Work request 1:
Answer these questions from the commit message about the ResourceTracker stats bug:
(a) In which release was the change that made the ComputeManager manage a single ResourceTracker introduced?
(b) For what is a single nova-compute service the host of multiple compute nodes?
(c) How many additions and deletions does the commit make?

Add recreate test for RT.stats bug 1784705

With change I6827137f35c0cb4f9fc4c6f753d9a035326ed01b in
Ocata, we changed the ComputeManager to manage a single
ResourceTracker and that single ResourceTracker will
manage multiple compute nodes. The only time a single
nova-compute service hosts multiple compute nodes is for
ironic where there is a compute node per instance. The
problem is the ResourceTracker.stats variable, unlike the
ResourceTracker.compute_nodes variable, is not node-specific
so it's possible for node stats to leak across nodes based
on how the stats are used (and copied).

This change adds a functional recreate test to show the issue
before it's fixed. The fixture setup had to be tweaked a
bit to avoid modifying class variables by reference between
test cases.

Change-Id: Icc5f615baa1042347ec1699eb84ba0670445b995
Related-Bug: #1784705
This commit is contained in:
Matt Riedemann 2018-07-31 16:00:28 -04:00
parent 5164517ce7
commit fc05626d43
1 changed files with 99 additions and 2 deletions

View File

@ -20,6 +20,7 @@ from nova import conf
from nova import context
from nova import objects
from nova import rc_fields as fields
from nova.tests import fixtures as nova_fixtures
from nova.tests.functional import test_report_client as test_base
from nova.tests import uuidsentinel as uuids
from nova.virt import driver as virt_driver
@ -151,10 +152,13 @@ class IronicResourceTrackerTest(test_base.SchedulerReportClientTestBase):
driver.update_provider_tree.side_effect = NotImplementedError
self.driver_mock = driver
self.rt = resource_tracker.ResourceTracker(COMPUTE_HOST, driver)

Data provided:
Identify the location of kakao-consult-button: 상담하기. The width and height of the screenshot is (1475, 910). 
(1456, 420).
==
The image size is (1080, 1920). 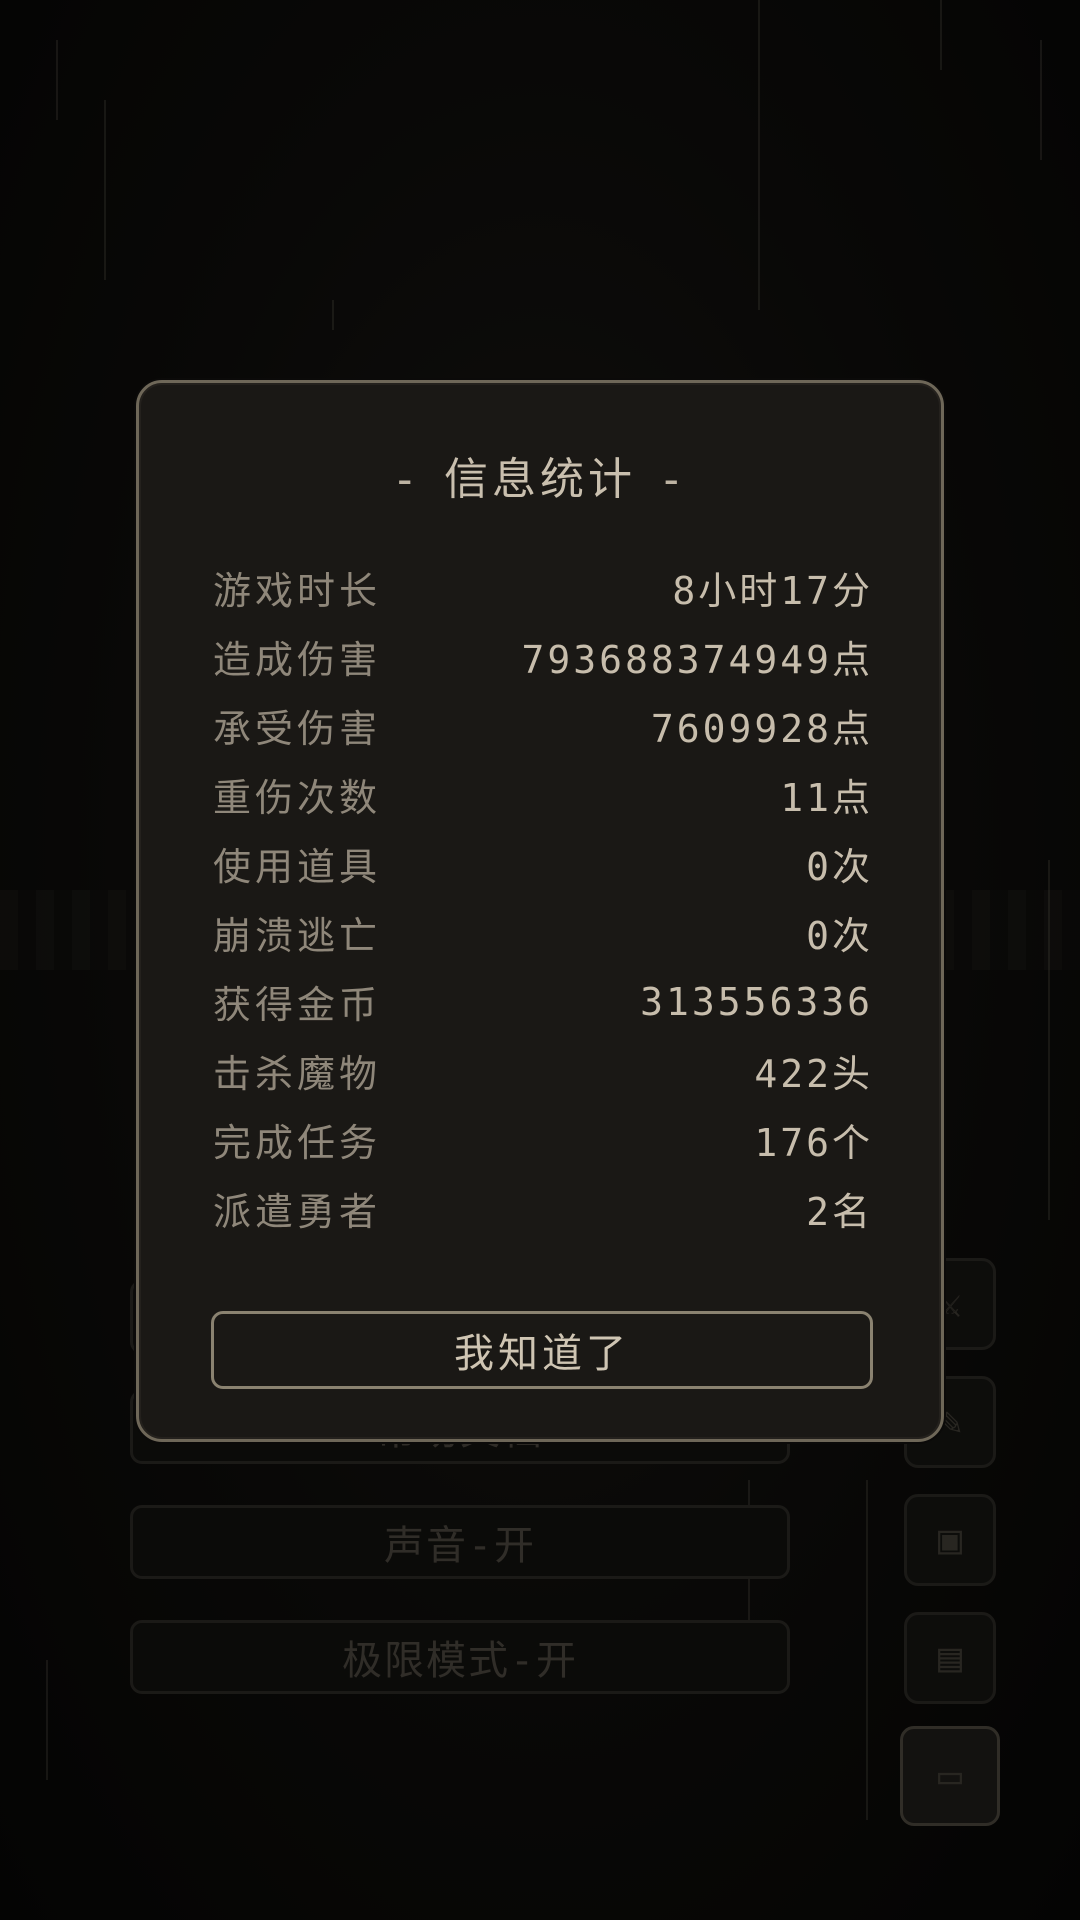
==
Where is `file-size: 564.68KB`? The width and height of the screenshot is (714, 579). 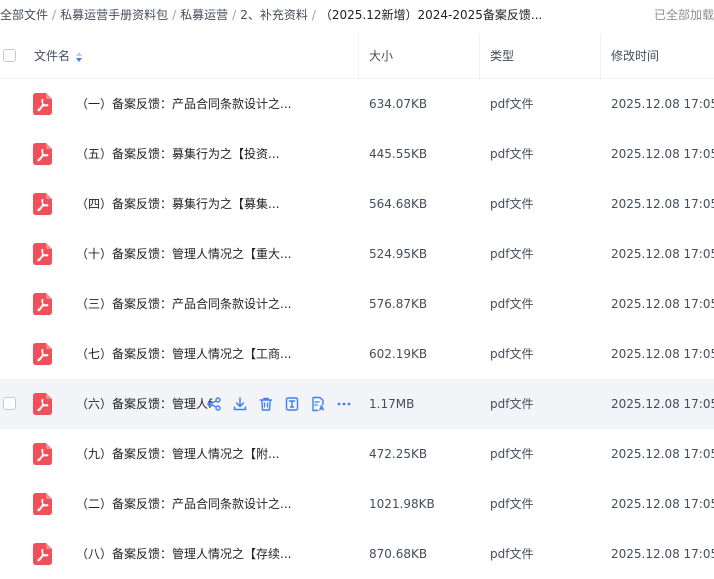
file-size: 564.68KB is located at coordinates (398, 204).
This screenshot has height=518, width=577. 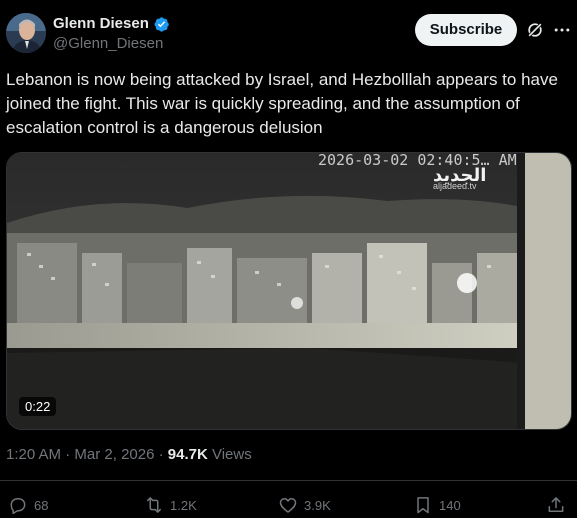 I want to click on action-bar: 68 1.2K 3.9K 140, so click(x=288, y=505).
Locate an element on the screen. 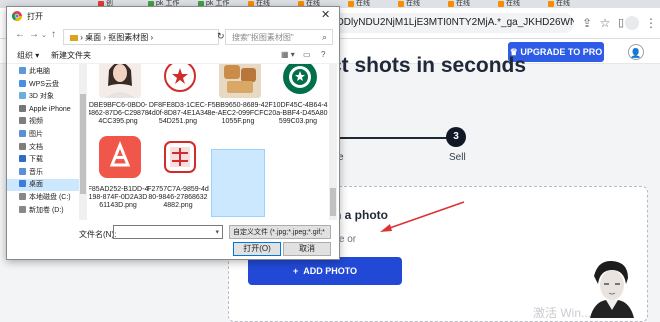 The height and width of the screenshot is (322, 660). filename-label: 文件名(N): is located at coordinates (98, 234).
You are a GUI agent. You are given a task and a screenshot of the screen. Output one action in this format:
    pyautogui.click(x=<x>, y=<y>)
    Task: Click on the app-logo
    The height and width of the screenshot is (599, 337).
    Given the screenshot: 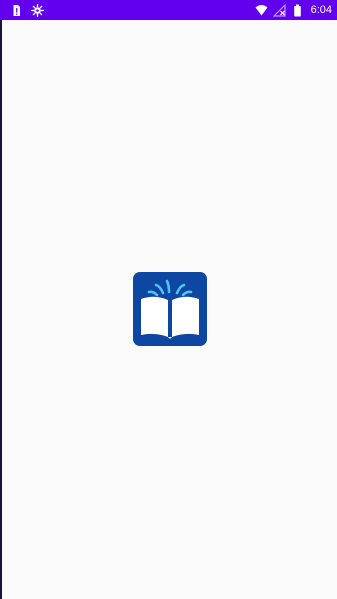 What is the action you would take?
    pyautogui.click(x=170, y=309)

Work request 2:
From the entries, copy verbatim the lines between the one containing "Identify the location" and the one containing "(1456, 420).", inclusive.

Exercise solution 1:
(a) Ocata
(b) For ironic, where there is a compute node per instance.
(c) 99 additions and 2 deletions

Exercise solution 2:
Identify the location of kakao-consult-button: 상담하기. The width and height of the screenshot is (1475, 910). 
(1456, 420).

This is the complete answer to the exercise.